I am working on a subgraph matching problem (match chemical functional groups within molecules). The original code was written by another student (under Visual C++, no MS specific libraries) and it ran fine on Windows. I then added new functions to the program but did not alter the algorithm for the subgraph matching, and the new program compiled fine under gcc4.2/Mac OS X. However I am running into strange problems during runtime!
The objects & their members that are relevant here:
Atom: contains ID, Element, list of Bonds (vector of pointers to Bond objects), search_mark (bool). Functions to get the variables and to set search_mark as true or false.
Bond: contains an array of 2 pointers to atoms A and B , and a function that returns atom* A when called with parameter atom* B, vice versa.
Molecule: contains vector of pointers to atoms, and function to get an atom* using either the atom ID or the position within the vector.
A subclass of Atom: HammettAtom. The extra member it contains is an atom pointer to a related molecule atom.
This is the algorithm of the recursion function: For every atom in an array A, compare to an atom in array B(the Hammett group, typically about 10-20 atoms in size). If the element is the same, obtain the list of connected atoms of each, and repeat. The tested atoms are marked along the way, so at one point there will be no more unmarked connected atoms.
Here is the code (unaltered, only the cout bits are added by me for testing). When the function is first called, the first vector is a single atom from a test molecule, the second vector is the 2nd atom of a Hammett group molecule. (The 1st atom in Hammett has ID 'X' and can be anything.)
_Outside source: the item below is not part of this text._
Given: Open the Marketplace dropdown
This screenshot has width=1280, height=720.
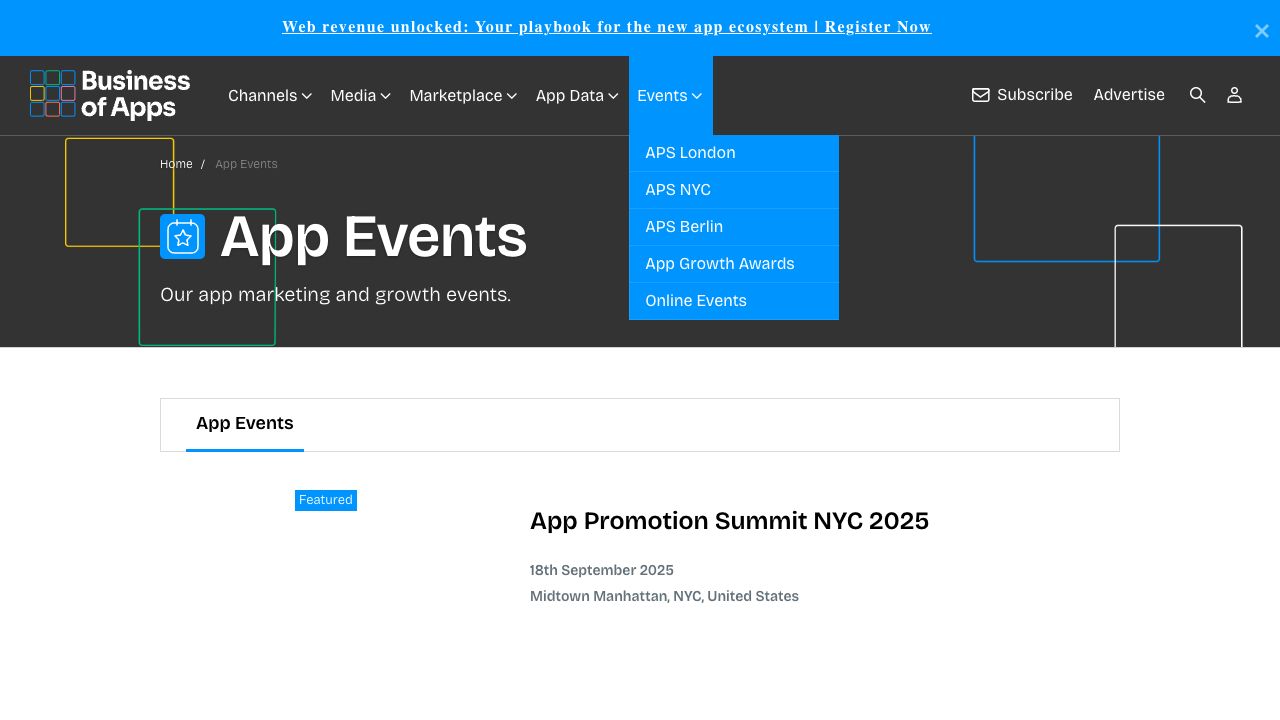Looking at the screenshot, I should [x=462, y=96].
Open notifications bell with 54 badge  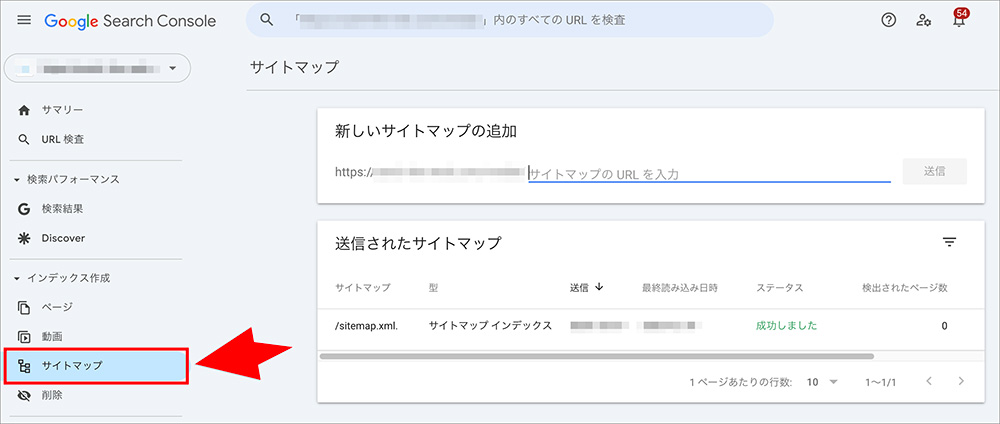960,21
bool HammettCheck::checkSubproblem(vector<Atom*> bonded_atoms, vector<Atom*> my_list)
{
unsigned int truth=0;
vector<Atom*> unmarked_bonded;
vector<Atom*> unmarked_list;
cout << "\n size of Hammett array: " <<my_list.size()<< " size of mol array: "<< bonded_atoms.size() << endl; //for testing
//If number of connected atoms is different, return false.
if( bonded_atoms.size() != my_list.size() ){
return false;
}
//Create new lists.
for(unsigned int i=0; i < bonded_atoms.size() ; i++){
//Create list of unmarked connected atoms in molecule.
if( !bonded_atoms[i]->isMarked() ){
unmarked_bonded.push_back(bonded_atoms[i]);
}
//Create list of unmarked connected atoms in hammett.
if( !my_list[i]->isMarked() ){
unmarked_list.push_back( my_list[i] );
}
}
cout << "size of unmarked Hammett array: " << unmarked_list.size() << " size of unmarked mol array: "<< unmarked_bonded.size() <<endl; //for testing
//If number of unmarked connected atoms is different, return false.
if( unmarked_bonded.size() != unmarked_list.size() ){
return false;
}
//Check each unmarked atom connected in the molecule against possible atoms it could be in the hammett group.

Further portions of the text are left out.